(Dataset entries)
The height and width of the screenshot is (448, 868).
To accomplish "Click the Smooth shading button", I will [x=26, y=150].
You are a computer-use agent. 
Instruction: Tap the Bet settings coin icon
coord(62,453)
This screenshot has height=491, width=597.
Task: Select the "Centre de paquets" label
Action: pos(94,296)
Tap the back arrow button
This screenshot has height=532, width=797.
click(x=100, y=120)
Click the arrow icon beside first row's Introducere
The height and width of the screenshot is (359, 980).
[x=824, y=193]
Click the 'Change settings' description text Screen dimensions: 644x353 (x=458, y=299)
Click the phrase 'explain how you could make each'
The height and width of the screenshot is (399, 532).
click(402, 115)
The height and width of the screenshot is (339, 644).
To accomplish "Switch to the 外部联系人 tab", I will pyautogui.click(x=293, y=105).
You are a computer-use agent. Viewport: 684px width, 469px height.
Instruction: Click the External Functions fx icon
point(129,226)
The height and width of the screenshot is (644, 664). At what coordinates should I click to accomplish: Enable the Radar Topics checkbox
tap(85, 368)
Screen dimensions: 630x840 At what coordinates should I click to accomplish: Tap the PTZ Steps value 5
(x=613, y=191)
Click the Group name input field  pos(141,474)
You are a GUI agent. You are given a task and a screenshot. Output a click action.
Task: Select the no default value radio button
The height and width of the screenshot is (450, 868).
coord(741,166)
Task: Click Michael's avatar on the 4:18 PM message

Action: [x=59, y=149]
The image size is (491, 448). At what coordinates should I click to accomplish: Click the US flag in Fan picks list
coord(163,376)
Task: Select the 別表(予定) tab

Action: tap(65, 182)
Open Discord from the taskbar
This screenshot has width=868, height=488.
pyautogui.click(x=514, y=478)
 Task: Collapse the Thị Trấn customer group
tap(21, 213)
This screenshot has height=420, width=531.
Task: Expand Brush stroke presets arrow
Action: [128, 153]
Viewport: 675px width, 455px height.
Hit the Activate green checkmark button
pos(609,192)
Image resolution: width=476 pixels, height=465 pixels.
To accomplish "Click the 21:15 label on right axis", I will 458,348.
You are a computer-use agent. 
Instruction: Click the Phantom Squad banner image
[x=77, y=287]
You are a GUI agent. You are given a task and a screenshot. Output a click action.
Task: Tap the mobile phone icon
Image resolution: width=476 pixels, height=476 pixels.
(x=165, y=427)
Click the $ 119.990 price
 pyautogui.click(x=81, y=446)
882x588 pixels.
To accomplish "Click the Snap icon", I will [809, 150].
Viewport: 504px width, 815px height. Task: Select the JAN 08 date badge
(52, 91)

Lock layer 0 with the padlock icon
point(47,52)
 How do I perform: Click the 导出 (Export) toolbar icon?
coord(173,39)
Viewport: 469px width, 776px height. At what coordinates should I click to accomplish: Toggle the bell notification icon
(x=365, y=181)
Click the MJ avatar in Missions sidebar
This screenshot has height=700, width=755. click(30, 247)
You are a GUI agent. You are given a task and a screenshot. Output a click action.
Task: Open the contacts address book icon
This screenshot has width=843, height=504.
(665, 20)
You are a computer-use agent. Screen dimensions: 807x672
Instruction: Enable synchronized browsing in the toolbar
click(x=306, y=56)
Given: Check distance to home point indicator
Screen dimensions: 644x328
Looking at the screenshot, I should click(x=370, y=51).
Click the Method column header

§ **PROBLEM REQUIREMENTS**
This exercise calls for every record to be restated word for word.

§ **EXERCISE RESPONSE**
The height and width of the screenshot is (448, 868).
To accomplish "Click the Smooth shading button", I will [x=26, y=150].
You are a computer-use agent. 
Instruction: Tap the Bet settings coin icon
coord(62,453)
This screenshot has height=491, width=597.
Task: Select the "Centre de paquets" label
Action: pos(94,296)
Tap the back arrow button
This screenshot has height=532, width=797.
click(x=100, y=120)
Click the arrow icon beside first row's Introducere
The height and width of the screenshot is (359, 980).
[x=824, y=193]
Click the 'Change settings' description text Screen dimensions: 644x353 (x=458, y=299)
Click the phrase 'explain how you could make each'
The height and width of the screenshot is (399, 532).
click(402, 115)
The height and width of the screenshot is (339, 644).
To accomplish "Switch to the 外部联系人 tab", I will pyautogui.click(x=293, y=105).
You are a computer-use agent. Viewport: 684px width, 469px height.
Instruction: Click the External Functions fx icon
point(129,226)
The height and width of the screenshot is (644, 664). At what coordinates should I click to accomplish: Enable the Radar Topics checkbox
tap(85, 368)
Screen dimensions: 630x840 At what coordinates should I click to accomplish: Tap the PTZ Steps value 5
(x=613, y=191)
Click the Group name input field  pos(141,474)
You are a GUI agent. You are given a task and a screenshot. Output a click action.
Task: Select the no default value radio button
The height and width of the screenshot is (450, 868).
coord(741,166)
Task: Click Michael's avatar on the 4:18 PM message

Action: [x=59, y=149]
The image size is (491, 448). At what coordinates should I click to accomplish: Click the US flag in Fan picks list
coord(163,376)
Task: Select the 別表(予定) tab

Action: tap(65, 182)
Open Discord from the taskbar
This screenshot has width=868, height=488.
pyautogui.click(x=514, y=478)
 Task: Collapse the Thị Trấn customer group
tap(21, 213)
This screenshot has height=420, width=531.
Task: Expand Brush stroke presets arrow
Action: [128, 153]
Viewport: 675px width, 455px height.
Hit the Activate green checkmark button
pos(609,192)
Image resolution: width=476 pixels, height=465 pixels.
To accomplish "Click the 21:15 label on right axis", I will 458,348.
You are a computer-use agent. 
Instruction: Click the Phantom Squad banner image
[x=77, y=287]
You are a GUI agent. You are given a task and a screenshot. Output a click action.
Task: Tap the mobile phone icon
Image resolution: width=476 pixels, height=476 pixels.
(x=165, y=427)
Click the $ 119.990 price
 pyautogui.click(x=81, y=446)
882x588 pixels.
To accomplish "Click the Snap icon", I will [809, 150].
Viewport: 504px width, 815px height. Task: Select the JAN 08 date badge
(52, 91)

Lock layer 0 with the padlock icon
point(47,52)
 How do I perform: Click the 导出 (Export) toolbar icon?
coord(173,39)
Viewport: 469px width, 776px height. At what coordinates should I click to accomplish: Toggle the bell notification icon
(x=365, y=181)
Click the MJ avatar in Missions sidebar
This screenshot has height=700, width=755. click(30, 247)
You are a GUI agent. You are given a task and a screenshot. Output a click action.
Task: Open the contacts address book icon
This screenshot has width=843, height=504.
(665, 20)
You are a computer-use agent. Screen dimensions: 807x672
Instruction: Enable synchronized browsing in the toolbar
click(x=306, y=56)
Given: Check distance to home point indicator
Screen dimensions: 644x328
Looking at the screenshot, I should click(x=370, y=51).
Click the Method column header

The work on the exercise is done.